» **DOCUMENT SEGMENT**
# electric, fuel less nail gun



## mrgins (Jan 19, 2009)

Does anyone have any feedback on either the Paslode or the Rigid battery powered hoseless finish guns. I've heard negative things about both but I'd like to hear pros and cons from the owners.


----------



## canadaclub (Oct 19, 2006)

Three years ago i bought a B&D corddless nailer. It was on sale for $70 so I figured what the heck. I love it, especially for small projects, but have also used it on larger jobs. I have installed 250ft of crown on a single charge. I always keep it in the truck for unforeseen repairs.


----------



## mrgins (Jan 19, 2009)

what length and gauge nails does it shoot?


----------



## canadaclub (Oct 19, 2006)

max length is 2" I think min. is 5/8" uses 18ga nails


----------



## PaliBob (Jun 11, 2008)

I have an old 12V PC nailer and also the original PC Bammer fuel cell nailer. both now museum pieces.

The hottest new cordless Nailer (aimed at the Pro market) is the Senco Fusion that comes as a 15 gauge finish nailer or an 18 gauge brad nailer

http://www.kentec.com/SencoFusion.html
.


----------



## canadaclub (Oct 19, 2006)

How cool is THAT!:thumbsup:


----------



## kwikfishron (Mar 11, 2010)

Four hundred bucks worth of cool.


----------



## mrgins (Jan 19, 2009)

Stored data
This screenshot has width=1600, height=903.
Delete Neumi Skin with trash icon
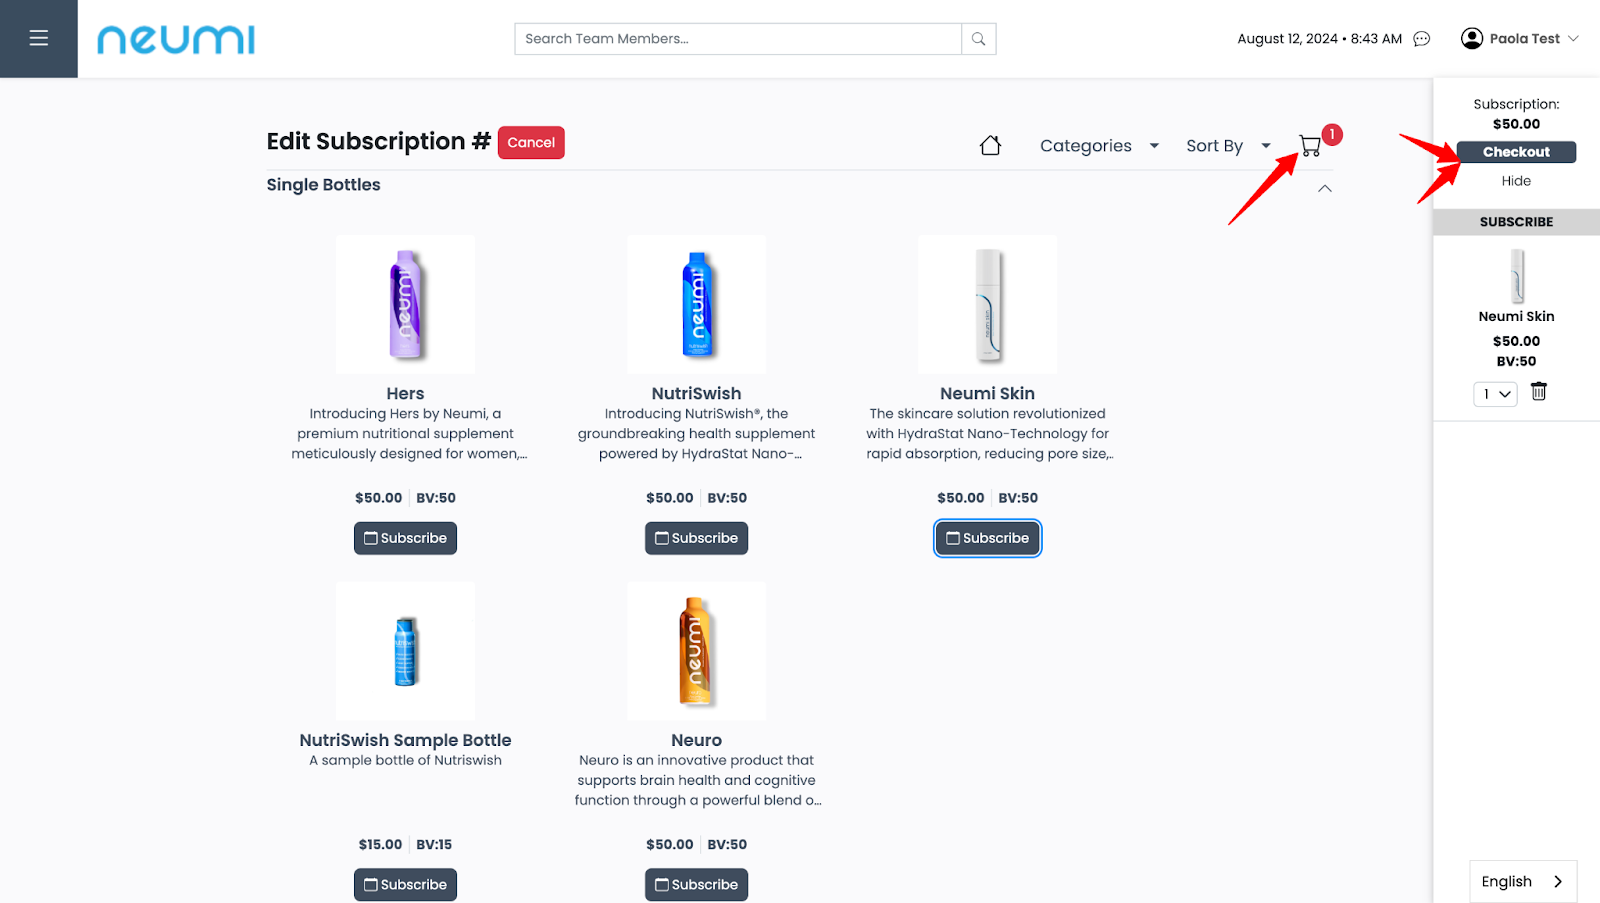coord(1539,392)
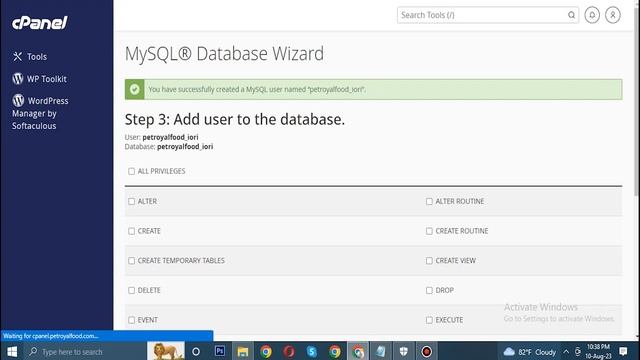Enable the EXECUTE privilege
This screenshot has width=640, height=360.
click(429, 320)
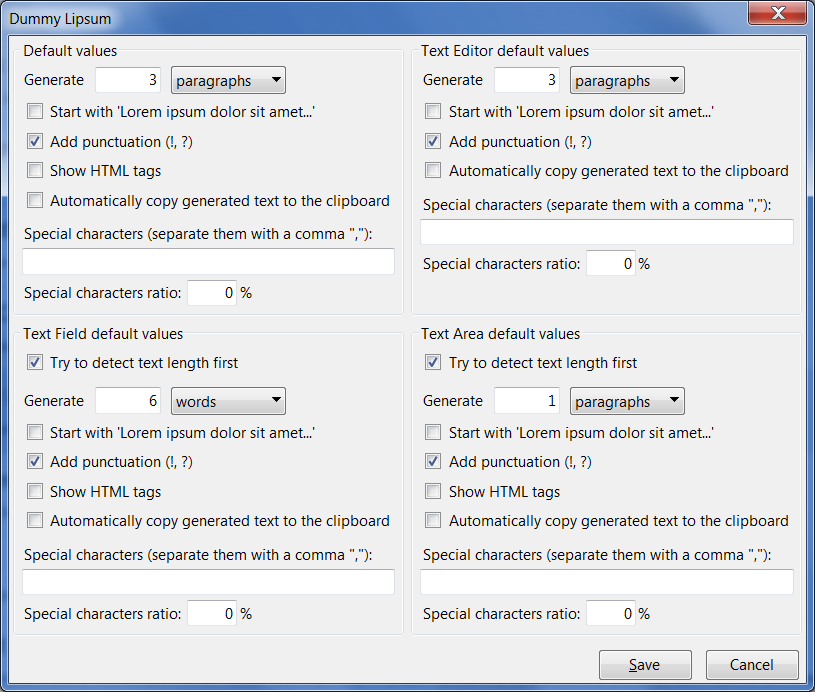Enable auto-copy to clipboard in Text Area defaults

coord(434,521)
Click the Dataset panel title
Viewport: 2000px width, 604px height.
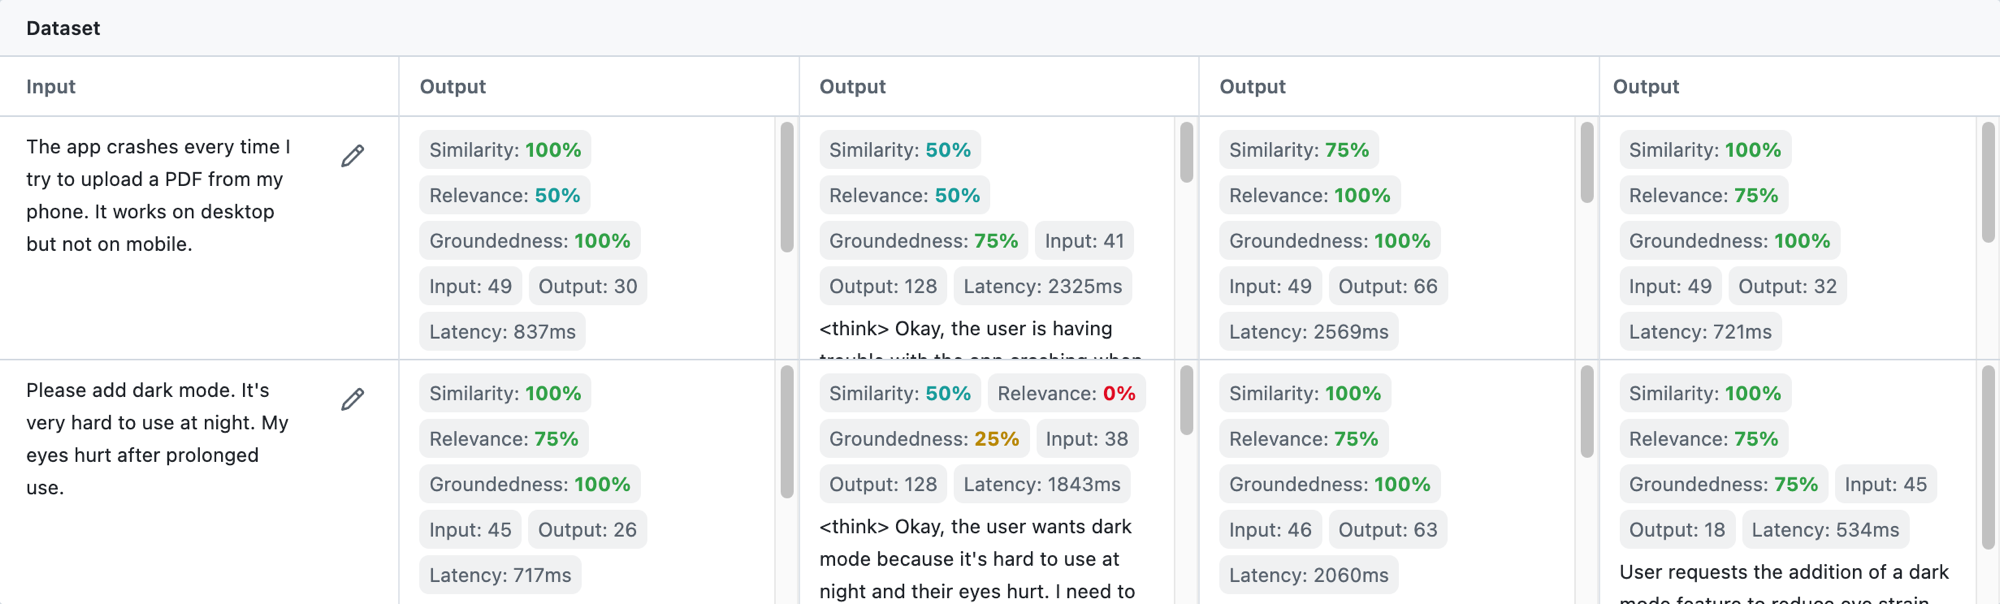pos(63,28)
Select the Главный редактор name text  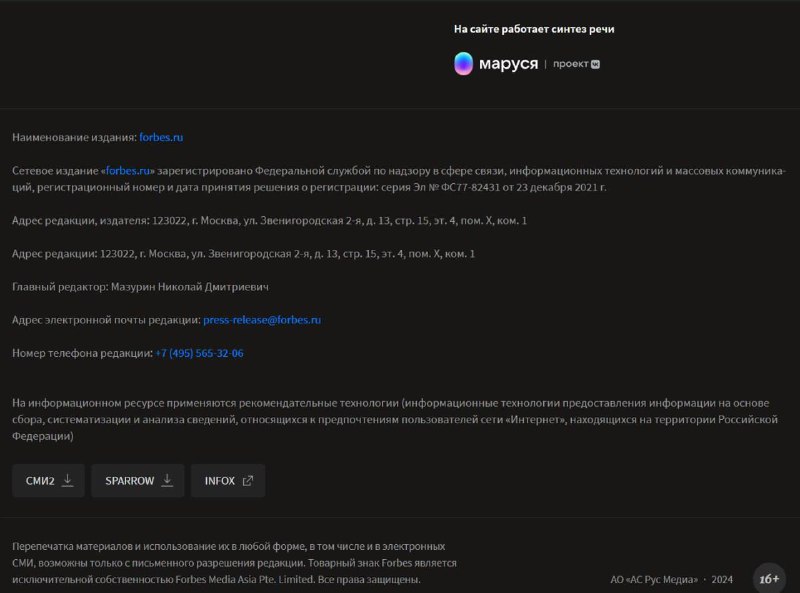190,287
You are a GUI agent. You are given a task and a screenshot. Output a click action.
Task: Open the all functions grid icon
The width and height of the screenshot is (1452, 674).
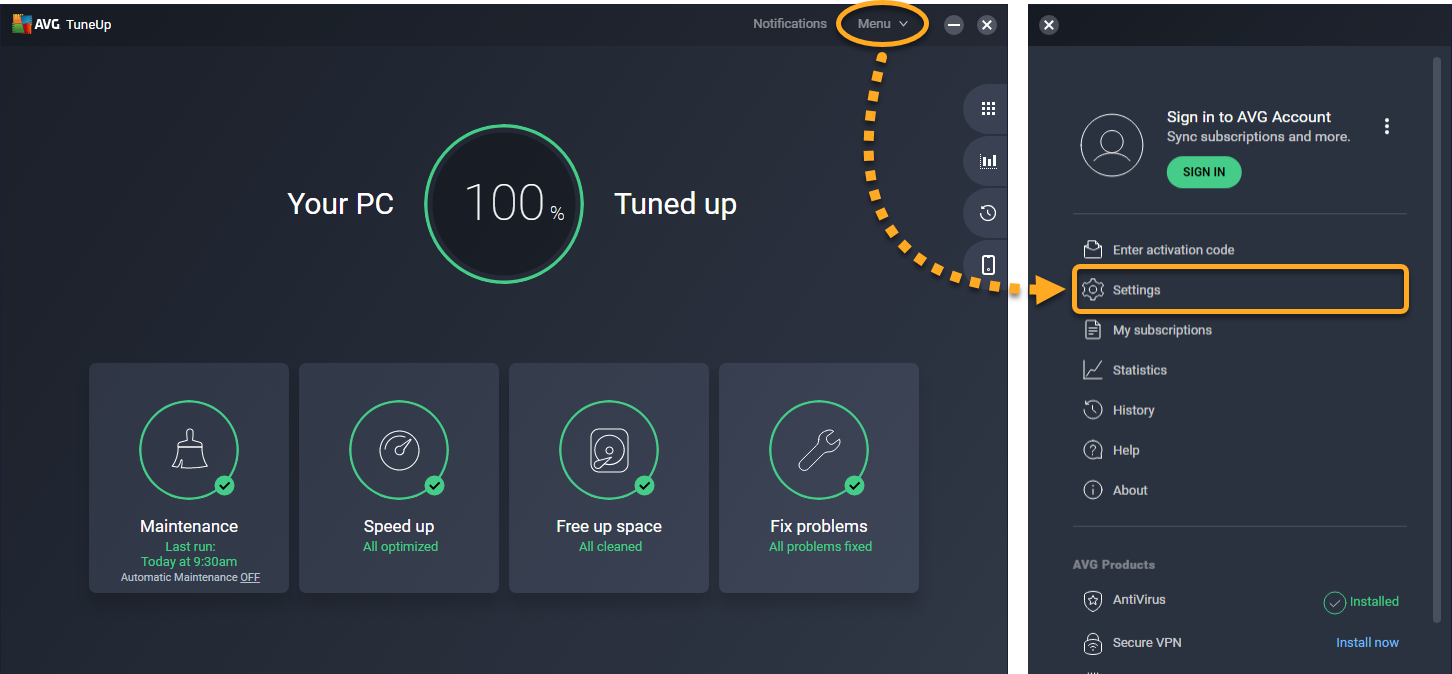coord(988,109)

» **EXERCISE OBJECTIVE**
Reproduce the nail gun thread word for word, everything from "Three years ago" down to "for unforeseen repairs.".

» **THE ANSWER**
Three years ago i bought a B&D corddless nailer. It was on sale for $70 so I figured what the heck. I love it, especially for small projects, but have also used it on larger jobs. I have installed 250ft of crown on a single charge. I always keep it in the truck for unforeseen repairs.